**** Extracted entries

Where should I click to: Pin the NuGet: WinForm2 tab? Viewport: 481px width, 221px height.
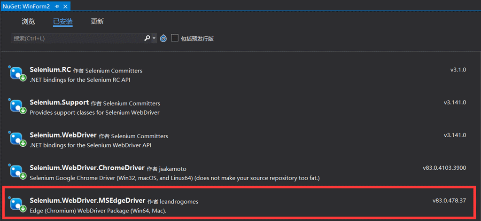click(x=57, y=7)
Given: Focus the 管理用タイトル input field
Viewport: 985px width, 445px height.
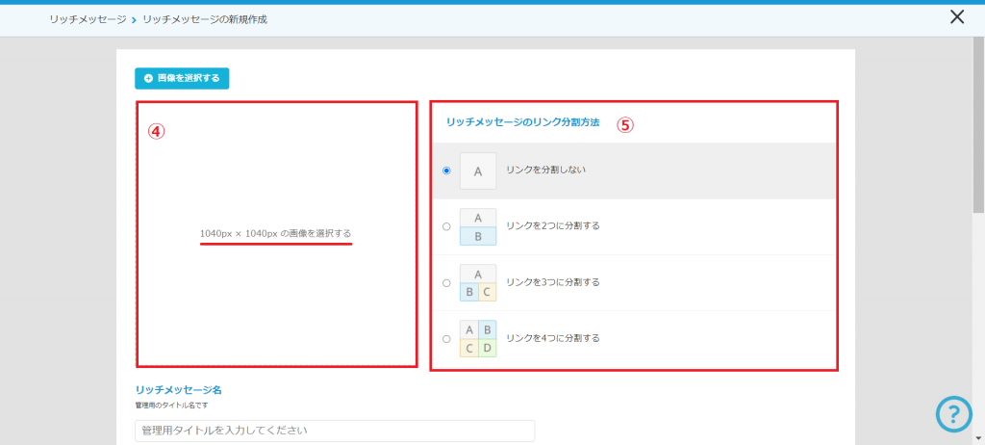Looking at the screenshot, I should tap(335, 430).
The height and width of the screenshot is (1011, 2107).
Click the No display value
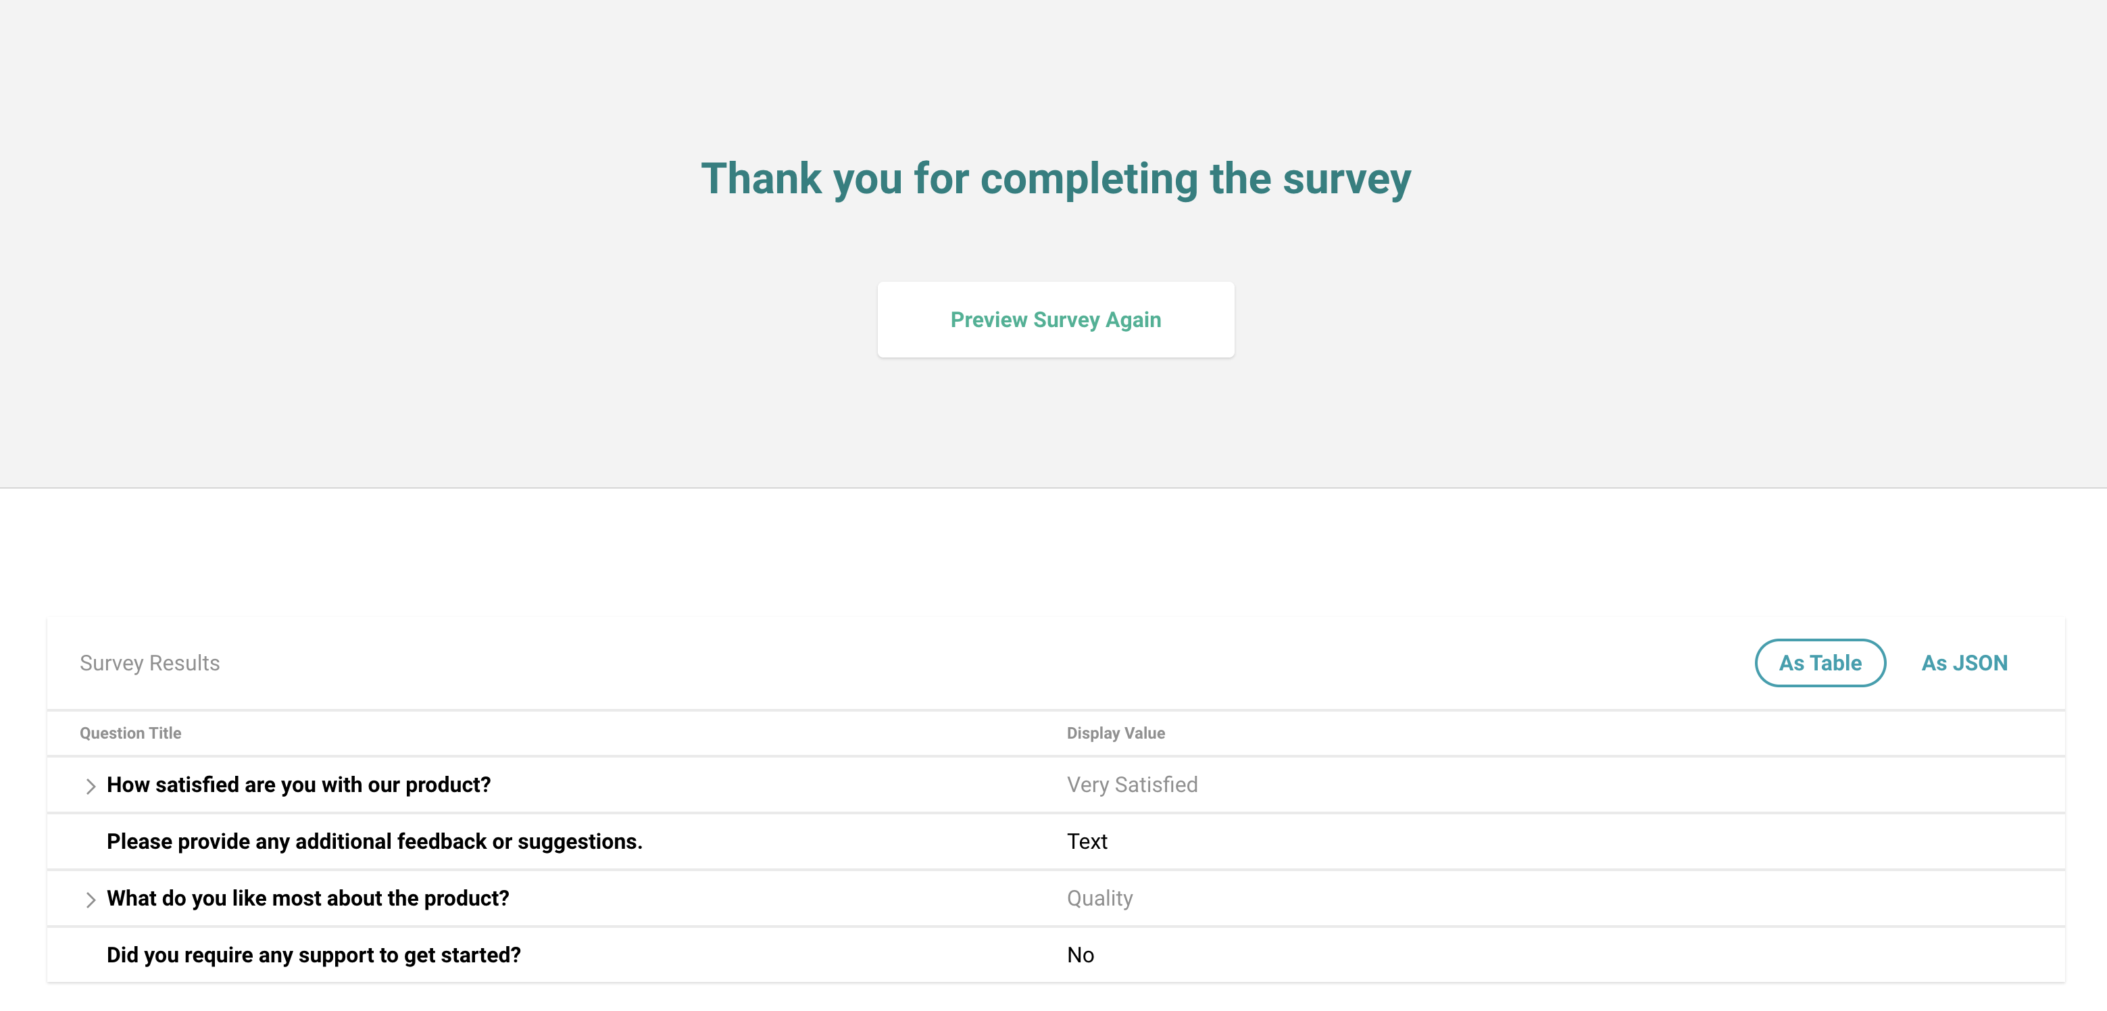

********

What you are asked to do >>
From the line with "The height and" to the last line above, restate each line word for word, but skip the pictures.

Completed task >>
The height and width of the screenshot is (1011, 2107).
Click the No display value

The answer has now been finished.